RE: “‘Let Them Be Born in Wonder’”

Josh Herring’s article “‘Let Them Be Born in Wonder’” (8 September 2025) brought to my mind my own path to a liberal-arts education. Perhaps my experience can encourage today’s high-school principals and guidance counselors to be alert for those who seek that path, even when they don’t know that it is there.

When I graduated from South High School in Salt Lake City in 1960, I was the only graduate in a class of about 900 to matriculate at a liberal-arts college. I did so with very little idea of what the “liberal arts” were, or higher education, for that matter.

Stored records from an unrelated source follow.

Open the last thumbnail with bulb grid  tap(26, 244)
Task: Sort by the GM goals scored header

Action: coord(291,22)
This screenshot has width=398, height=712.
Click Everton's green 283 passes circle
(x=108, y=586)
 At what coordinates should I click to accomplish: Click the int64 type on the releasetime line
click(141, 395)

I was the first member of my family to attend college; my father had not even graduated from high school. To the extent that I can trace the events that led me to Columbia College, they included Steven Frohmeyer, my eighth-grade algebra teacher, who pleaded with us math students to take his Latin class next year, “so I won’t have to teach algebra again.” I did my part, but it was not enough. Mr. Frohmeyer also wrote letters to the editor, which taught me that teachers had an existence outside the walls of the school and that I could participate in that conversation. I still do.

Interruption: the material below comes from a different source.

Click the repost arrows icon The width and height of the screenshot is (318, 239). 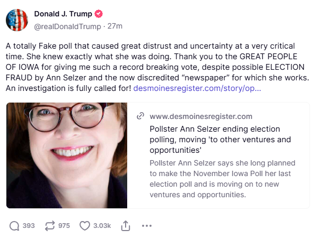click(x=50, y=225)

In tenth grade I took another year of Latin from Mrs. Marshall, who hailed from Baltimore, and then first- and third-year French from Madame Du Bois (ironically, she complained about Americans having “mouths of wood” when it came to speaking her language). There was also Mr. Remington, my AP history teacher, who introduced me to The Reporter magazine.

At about this time, I read in a magazine (perhaps The Reporter) that Columbia University taught more languages than any other university in the country, and since I then intended to learn them all, I made up my mind to go there.

The point of these wanderings through my past is to show that I was not a typical high-school student and that, frankly, my guidance counselor was not equipped to deal with students like me. Following his advice to “just go up to the U, like everybody else” would have been—well, not exactly disastrous, I suppose, but profoundly disappointing to me. I craved the excitement of new and different cultures, the search for beauty and meaning that I was unlikely to get at any Utah college.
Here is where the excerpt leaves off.